→ Stored data entries:

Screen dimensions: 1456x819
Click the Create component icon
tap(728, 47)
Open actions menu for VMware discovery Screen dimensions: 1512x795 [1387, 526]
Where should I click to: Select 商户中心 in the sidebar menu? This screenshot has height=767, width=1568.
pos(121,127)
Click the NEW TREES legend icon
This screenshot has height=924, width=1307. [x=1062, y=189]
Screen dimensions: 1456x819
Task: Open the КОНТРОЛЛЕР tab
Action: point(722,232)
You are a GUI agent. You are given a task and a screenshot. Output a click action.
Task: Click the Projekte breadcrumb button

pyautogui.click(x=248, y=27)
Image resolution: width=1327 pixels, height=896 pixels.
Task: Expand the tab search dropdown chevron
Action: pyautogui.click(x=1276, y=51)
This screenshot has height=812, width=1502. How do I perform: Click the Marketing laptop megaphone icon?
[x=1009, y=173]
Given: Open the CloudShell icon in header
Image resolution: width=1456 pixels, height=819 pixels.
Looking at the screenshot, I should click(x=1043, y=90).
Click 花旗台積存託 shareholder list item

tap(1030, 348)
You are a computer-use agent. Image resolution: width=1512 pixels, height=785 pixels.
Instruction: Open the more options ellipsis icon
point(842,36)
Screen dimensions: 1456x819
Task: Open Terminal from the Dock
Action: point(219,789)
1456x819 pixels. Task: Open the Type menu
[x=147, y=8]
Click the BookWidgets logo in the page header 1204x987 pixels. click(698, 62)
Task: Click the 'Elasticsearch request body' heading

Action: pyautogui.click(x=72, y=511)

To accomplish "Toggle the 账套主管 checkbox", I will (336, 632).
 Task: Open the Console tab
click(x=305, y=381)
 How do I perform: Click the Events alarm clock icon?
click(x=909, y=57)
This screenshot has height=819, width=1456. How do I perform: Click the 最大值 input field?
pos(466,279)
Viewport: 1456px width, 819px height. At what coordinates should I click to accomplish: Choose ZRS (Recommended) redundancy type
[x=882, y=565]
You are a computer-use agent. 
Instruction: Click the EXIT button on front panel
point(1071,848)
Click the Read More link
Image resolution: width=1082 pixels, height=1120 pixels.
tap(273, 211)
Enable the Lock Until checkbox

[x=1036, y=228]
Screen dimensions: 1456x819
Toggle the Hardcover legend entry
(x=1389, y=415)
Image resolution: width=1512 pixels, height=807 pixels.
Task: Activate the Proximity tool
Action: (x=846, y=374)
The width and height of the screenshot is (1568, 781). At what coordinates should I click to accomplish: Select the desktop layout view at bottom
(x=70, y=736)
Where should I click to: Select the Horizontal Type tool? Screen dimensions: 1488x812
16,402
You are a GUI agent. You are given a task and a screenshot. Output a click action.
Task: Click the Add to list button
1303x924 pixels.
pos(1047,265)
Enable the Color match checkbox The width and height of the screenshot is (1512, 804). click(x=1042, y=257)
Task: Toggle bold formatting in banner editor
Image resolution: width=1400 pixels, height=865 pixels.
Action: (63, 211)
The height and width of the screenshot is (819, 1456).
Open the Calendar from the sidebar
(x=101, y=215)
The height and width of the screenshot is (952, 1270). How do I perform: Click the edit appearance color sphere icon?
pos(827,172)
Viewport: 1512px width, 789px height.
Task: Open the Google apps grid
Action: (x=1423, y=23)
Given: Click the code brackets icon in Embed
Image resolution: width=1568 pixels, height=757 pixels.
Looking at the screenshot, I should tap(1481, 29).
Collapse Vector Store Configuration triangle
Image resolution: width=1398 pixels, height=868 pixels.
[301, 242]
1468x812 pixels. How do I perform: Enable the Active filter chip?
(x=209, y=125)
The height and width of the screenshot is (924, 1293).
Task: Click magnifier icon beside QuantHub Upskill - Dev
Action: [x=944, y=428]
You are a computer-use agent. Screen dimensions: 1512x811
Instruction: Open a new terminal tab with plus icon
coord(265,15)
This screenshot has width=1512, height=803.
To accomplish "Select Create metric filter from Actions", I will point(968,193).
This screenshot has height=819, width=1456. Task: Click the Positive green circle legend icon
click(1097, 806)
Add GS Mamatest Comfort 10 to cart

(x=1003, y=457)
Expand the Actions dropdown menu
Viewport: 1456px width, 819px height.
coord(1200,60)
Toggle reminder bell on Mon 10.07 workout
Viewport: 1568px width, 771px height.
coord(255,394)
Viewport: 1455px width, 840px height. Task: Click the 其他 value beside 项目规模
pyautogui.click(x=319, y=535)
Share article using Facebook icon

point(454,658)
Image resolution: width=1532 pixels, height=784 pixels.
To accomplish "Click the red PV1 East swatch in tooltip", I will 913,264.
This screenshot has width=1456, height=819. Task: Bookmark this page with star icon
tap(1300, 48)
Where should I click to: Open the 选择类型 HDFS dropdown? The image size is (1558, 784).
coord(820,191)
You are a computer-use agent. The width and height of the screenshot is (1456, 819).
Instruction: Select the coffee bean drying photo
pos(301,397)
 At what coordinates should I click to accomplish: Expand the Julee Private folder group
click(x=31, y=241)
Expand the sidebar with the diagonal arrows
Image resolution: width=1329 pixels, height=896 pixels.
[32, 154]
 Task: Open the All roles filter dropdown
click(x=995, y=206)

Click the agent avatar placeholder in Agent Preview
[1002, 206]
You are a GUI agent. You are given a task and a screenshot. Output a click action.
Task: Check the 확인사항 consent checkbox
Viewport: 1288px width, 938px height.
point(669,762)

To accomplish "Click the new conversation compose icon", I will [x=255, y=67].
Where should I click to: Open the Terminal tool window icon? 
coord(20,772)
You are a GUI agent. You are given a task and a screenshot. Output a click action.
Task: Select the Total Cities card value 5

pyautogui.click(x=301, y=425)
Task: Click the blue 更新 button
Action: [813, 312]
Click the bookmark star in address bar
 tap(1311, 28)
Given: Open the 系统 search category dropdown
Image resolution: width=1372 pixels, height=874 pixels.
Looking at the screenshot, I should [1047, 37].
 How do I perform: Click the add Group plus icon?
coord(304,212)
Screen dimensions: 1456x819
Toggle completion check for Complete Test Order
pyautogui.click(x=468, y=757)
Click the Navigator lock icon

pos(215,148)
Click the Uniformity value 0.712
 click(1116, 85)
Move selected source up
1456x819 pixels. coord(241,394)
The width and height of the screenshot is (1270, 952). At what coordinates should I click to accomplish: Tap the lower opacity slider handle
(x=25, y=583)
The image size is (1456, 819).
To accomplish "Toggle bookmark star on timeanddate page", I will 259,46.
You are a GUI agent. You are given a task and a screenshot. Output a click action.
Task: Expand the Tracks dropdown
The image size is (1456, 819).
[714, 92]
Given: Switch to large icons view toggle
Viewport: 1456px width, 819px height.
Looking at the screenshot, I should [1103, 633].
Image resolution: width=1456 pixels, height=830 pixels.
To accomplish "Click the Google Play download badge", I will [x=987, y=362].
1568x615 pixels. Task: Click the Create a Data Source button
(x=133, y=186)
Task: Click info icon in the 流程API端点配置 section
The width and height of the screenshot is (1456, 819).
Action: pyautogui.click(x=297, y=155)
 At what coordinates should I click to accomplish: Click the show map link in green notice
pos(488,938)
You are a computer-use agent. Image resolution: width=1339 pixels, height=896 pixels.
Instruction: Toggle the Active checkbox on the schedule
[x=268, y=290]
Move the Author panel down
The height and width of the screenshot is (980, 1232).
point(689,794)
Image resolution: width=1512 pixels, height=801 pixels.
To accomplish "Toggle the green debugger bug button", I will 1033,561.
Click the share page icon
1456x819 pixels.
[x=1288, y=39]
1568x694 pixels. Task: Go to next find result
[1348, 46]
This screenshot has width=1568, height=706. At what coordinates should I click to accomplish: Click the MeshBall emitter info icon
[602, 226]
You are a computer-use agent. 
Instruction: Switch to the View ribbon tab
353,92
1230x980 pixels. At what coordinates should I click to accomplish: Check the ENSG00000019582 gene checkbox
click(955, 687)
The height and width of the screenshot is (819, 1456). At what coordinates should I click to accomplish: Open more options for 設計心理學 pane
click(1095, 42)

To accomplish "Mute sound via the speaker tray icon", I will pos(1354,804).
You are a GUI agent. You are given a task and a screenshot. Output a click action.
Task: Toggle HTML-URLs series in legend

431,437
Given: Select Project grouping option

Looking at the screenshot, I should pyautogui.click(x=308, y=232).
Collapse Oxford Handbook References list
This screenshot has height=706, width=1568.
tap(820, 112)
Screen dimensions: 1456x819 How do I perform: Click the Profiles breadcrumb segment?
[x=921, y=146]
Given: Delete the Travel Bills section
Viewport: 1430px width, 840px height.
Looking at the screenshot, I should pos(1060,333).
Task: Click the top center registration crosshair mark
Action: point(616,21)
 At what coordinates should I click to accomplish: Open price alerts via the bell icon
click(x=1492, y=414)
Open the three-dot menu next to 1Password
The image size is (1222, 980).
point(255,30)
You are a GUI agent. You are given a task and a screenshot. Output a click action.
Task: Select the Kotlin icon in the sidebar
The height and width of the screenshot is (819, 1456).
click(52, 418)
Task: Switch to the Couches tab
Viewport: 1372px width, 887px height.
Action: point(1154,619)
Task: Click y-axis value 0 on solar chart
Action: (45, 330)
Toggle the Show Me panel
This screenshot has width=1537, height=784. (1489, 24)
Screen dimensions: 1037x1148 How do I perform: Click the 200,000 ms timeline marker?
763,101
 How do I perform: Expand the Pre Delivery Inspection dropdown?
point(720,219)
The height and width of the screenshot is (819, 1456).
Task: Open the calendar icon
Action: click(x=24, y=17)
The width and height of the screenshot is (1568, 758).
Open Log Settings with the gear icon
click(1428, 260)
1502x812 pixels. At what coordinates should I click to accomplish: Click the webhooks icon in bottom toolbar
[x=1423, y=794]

→ Instructions for the task: Gather each line in the data that holds the string "section".

→ Response to the task:
Task: Click info icon in the 流程API端点配置 section
Given: Delete the Travel Bills section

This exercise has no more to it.